Return the lines of the records from the one holding "Times [504, 71]" through the last line of the records, inclusive, reproduced character for character with no changes.

§ Task data
>>>

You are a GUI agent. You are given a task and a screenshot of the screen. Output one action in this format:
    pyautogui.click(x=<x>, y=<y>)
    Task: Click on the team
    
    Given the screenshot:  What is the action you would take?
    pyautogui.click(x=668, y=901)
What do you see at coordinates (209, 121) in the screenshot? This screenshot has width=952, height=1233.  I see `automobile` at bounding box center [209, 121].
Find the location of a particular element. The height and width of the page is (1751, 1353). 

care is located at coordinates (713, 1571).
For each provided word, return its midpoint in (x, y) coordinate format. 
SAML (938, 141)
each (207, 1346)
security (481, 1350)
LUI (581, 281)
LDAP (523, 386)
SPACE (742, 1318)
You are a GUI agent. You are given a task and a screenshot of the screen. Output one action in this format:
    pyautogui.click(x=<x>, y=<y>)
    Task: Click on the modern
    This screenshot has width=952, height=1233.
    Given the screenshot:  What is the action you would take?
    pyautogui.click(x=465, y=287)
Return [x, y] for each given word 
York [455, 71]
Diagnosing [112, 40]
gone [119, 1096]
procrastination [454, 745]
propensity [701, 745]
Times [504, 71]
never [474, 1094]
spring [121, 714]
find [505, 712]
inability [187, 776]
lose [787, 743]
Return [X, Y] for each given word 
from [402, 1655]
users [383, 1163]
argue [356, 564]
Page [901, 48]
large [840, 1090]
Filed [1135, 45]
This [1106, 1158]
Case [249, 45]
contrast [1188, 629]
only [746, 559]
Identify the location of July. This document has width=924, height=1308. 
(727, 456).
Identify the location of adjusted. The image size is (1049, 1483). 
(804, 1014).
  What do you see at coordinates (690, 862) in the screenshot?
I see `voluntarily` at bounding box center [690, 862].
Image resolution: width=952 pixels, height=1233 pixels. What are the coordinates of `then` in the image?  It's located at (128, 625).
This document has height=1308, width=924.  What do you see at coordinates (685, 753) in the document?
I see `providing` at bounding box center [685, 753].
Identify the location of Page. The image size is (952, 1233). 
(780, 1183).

<<<

§ Output of the task
Times [504, 71]
never [474, 1094]
spring [121, 714]
find [505, 712]
inability [187, 776]
lose [787, 743]
Return [X, Y] for each given word 
from [402, 1655]
users [383, 1163]
argue [356, 564]
Page [901, 48]
large [840, 1090]
Filed [1135, 45]
This [1106, 1158]
Case [249, 45]
contrast [1188, 629]
only [746, 559]
Identify the location of July. This document has width=924, height=1308. 
(727, 456).
Identify the location of adjusted. The image size is (1049, 1483). 
(804, 1014).
  What do you see at coordinates (690, 862) in the screenshot?
I see `voluntarily` at bounding box center [690, 862].
Image resolution: width=952 pixels, height=1233 pixels. What are the coordinates of `then` in the image?  It's located at (128, 625).
This document has height=1308, width=924.  What do you see at coordinates (685, 753) in the document?
I see `providing` at bounding box center [685, 753].
Identify the location of Page. The image size is (952, 1233). 
(780, 1183).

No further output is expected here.